Nouvelle journée en dentelle au bahut : les arrivées échelonnées d’élèves, chargées de maintenir le virus à distance calent des plages de trente minutes à une heure et demie de délais entre deux cours. Arrivée échelonnée dont je constate rapidement toute l’efficacité : à partir de 14 heures, les élèves zonent devant le bahut, accueillant ceux qui viennent en cours à grand renfort de papouilles, balayettes et postillons (”Papouilles balayettes et postillons”, le prochain best-seller de la rentrée littéraire). 

Et bien entendu, dès qu’ils passent la grille, nous, adultes, les vaporisons consciencieusement de solution hydroalcoolique, nous battons pour qu’ils conservent leurs masques (”au-dessus du nez !” le prochain tube de l’été) et qu’ils se tiennent éloignés les uns des autres.

Tout cela donne une ambiance étrange. Le collège Ylisse flotte avec ses règles, à la fois vide et plein, tandis que les profs errent, un peu médusés, se demandant comment employer le peu de temps qui reste.

Par masochisme, j’ai décidé d’entamer l’étude de quelques extraits de Roméo et Juliette avec les quatrièmes Avaltout qui, après la séance horrible d’hier, se montre plutôt bien disposés à un voyage au cœur de Vérone.

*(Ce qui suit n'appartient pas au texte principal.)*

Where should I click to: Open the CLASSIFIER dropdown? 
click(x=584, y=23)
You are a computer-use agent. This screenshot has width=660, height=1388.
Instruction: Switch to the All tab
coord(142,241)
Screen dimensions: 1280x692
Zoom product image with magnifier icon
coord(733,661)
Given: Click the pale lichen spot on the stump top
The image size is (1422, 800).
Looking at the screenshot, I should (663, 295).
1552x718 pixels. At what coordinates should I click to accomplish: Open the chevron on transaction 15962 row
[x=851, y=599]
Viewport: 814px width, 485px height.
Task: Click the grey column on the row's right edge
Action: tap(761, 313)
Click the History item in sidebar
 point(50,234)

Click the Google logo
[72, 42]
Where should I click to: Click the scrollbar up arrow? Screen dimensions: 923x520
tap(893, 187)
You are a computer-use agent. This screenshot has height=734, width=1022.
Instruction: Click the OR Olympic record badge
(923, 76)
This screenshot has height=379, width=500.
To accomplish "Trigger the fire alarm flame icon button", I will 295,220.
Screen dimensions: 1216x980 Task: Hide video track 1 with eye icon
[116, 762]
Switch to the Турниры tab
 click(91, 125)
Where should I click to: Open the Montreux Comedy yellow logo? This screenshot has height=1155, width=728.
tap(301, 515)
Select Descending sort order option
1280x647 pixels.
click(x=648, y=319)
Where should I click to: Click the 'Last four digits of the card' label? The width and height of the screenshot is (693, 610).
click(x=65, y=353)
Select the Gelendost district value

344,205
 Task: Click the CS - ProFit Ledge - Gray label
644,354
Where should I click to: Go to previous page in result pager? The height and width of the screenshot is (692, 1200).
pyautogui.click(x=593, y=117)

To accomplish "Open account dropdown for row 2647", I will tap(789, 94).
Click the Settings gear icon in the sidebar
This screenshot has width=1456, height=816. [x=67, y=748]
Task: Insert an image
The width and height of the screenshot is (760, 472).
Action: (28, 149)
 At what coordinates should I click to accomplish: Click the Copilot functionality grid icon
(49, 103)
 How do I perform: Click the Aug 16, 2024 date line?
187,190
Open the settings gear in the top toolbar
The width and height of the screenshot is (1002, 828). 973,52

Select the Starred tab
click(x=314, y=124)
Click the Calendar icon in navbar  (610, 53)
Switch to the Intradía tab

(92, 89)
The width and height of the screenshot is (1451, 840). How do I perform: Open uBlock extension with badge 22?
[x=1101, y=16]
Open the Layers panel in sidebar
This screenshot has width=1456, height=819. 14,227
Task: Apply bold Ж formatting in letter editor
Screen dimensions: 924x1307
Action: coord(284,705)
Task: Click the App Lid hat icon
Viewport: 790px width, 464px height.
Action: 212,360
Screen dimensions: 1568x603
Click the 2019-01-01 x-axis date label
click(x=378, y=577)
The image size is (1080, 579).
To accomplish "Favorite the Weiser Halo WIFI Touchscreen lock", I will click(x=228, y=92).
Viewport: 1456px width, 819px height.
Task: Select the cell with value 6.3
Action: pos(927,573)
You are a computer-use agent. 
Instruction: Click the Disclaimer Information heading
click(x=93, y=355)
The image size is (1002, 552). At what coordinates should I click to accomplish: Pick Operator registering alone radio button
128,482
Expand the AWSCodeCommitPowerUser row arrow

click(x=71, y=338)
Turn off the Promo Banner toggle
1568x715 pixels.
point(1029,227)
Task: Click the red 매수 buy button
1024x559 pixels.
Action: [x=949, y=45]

Surtout quand, imitant le mieux possible R., ma prof de théâtre, j’exige qu’ils lisent la première scène, extrêmement bouffonne, du ton le plus naturel possible. “NON ! Vous parlez pas comme ça quand vous menacez un camarade ! Recommencez !”

Les troisièmes Etourvol, eux, poursuivent leur voyage dans les landes venteuses d’Angleterre avec Emily Brontë. “Ça fait du bien, la pluie et le vent, avec la chaleur, là.” s’exclame Irina qui a décrété qu’elle baisserait son masque à chaque fois qu’elle a besoin de parler.

Je rentre en RER avec T., en pleine préparation pour les oraux qui lui permettront peut-être de quitter l’enseignement. En route, j’apprends que L. a également obtenu sa mutation. Nous devons être une quinzaine à quitter le collège.

En ce début d’été, tout se fragmente.